Cucinare senza fuoco

cucina idrotermale

Ainara Sistiaga raccoglie campioni presso la gola di Olduvai in Tanzania. Ainara Sistiaga





In che modo i primi esseri umani preparavano il cibo prima di padroneggiare l'uso del fuoco? La ricerca condotta dal professore di Scienze della Terra, dell'Atmosfera e del Planetario Roger Summons ha sollevato l'interessante possibilità che abbiano sfruttato le sorgenti termali per bollire.
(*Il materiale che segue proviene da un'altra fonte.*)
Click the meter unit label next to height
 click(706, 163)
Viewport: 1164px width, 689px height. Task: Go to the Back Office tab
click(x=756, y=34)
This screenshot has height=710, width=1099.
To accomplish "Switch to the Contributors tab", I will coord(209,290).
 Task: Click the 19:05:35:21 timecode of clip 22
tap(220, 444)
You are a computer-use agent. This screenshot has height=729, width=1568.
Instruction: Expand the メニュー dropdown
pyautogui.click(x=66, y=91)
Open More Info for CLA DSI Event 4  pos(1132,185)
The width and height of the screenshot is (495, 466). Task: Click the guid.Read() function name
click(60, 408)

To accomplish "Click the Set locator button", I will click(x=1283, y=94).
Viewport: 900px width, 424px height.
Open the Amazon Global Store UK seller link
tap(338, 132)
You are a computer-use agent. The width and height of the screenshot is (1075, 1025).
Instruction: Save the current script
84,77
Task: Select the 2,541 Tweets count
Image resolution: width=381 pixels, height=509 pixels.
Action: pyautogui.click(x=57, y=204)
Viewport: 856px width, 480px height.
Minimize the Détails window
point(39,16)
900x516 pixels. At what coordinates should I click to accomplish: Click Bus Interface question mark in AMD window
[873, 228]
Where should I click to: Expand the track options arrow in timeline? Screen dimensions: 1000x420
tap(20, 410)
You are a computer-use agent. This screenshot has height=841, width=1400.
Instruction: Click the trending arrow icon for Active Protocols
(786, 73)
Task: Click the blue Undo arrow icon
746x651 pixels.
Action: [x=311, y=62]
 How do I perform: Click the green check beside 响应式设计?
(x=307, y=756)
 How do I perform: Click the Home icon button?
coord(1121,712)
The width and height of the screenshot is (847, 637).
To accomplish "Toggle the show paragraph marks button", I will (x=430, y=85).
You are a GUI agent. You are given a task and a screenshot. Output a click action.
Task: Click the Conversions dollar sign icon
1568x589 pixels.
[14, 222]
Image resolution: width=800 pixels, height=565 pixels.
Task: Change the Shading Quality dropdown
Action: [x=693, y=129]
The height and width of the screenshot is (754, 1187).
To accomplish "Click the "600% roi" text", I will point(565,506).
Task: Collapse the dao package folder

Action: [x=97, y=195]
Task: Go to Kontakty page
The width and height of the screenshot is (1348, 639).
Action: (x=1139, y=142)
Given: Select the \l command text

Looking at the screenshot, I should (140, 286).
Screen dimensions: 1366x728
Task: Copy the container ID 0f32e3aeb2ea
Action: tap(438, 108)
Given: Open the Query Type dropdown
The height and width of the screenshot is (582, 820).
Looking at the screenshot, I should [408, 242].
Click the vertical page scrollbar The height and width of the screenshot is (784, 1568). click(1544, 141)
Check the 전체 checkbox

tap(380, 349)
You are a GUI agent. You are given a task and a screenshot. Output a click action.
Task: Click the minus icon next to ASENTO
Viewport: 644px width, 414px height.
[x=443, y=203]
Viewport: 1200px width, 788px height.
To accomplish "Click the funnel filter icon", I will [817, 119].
Studiando i sedimenti depositati circa 1,7 milioni di anni fa vicino alla gola di Olduvai in Tanzania, dove gli antropologi hanno scoperto molti fossili di ominidi e strumenti di pietra, l'autrice principale Ainara Sistiaga, postdoc al MIT e all'Università di Copenaghen, e colleghi sono rimasti sorpresi di trovare lipidi prodotti dai batteri che prosperano solo in acque come le sorgenti termali del Parco Nazionale di Yellowstone.

La firma di questi batteri amanti del calore nei sedimenti suggerisce che sorgenti simili esistessero vicino a quei siti quando i primi umani vivevano lì. Per quanto ne sappiamo, questa è la prima volta che i ricercatori hanno fornito prove concrete della possibilità che le persone stessero utilizzando gli ambienti idrotermali come risorsa, dove si sarebbero radunati gli animali e dove era disponibile il potenziale per cucinare, afferma Summons .



Sebbene non si sappia come o anche se questi antenati umani avrebbero usato le sorgenti per cucinare, avrebbero potuto macellare animali e immergere la carne nell'acqua calda, e avrebbero anche potuto bollire radici e tuberi. Potrebbero anche aver ripescato animali che hanno incontrato la loro morte cadendo.

Se c'era uno gnu che cadeva in acqua e veniva cotto, dice Sistiaga, perché non lo mangeresti?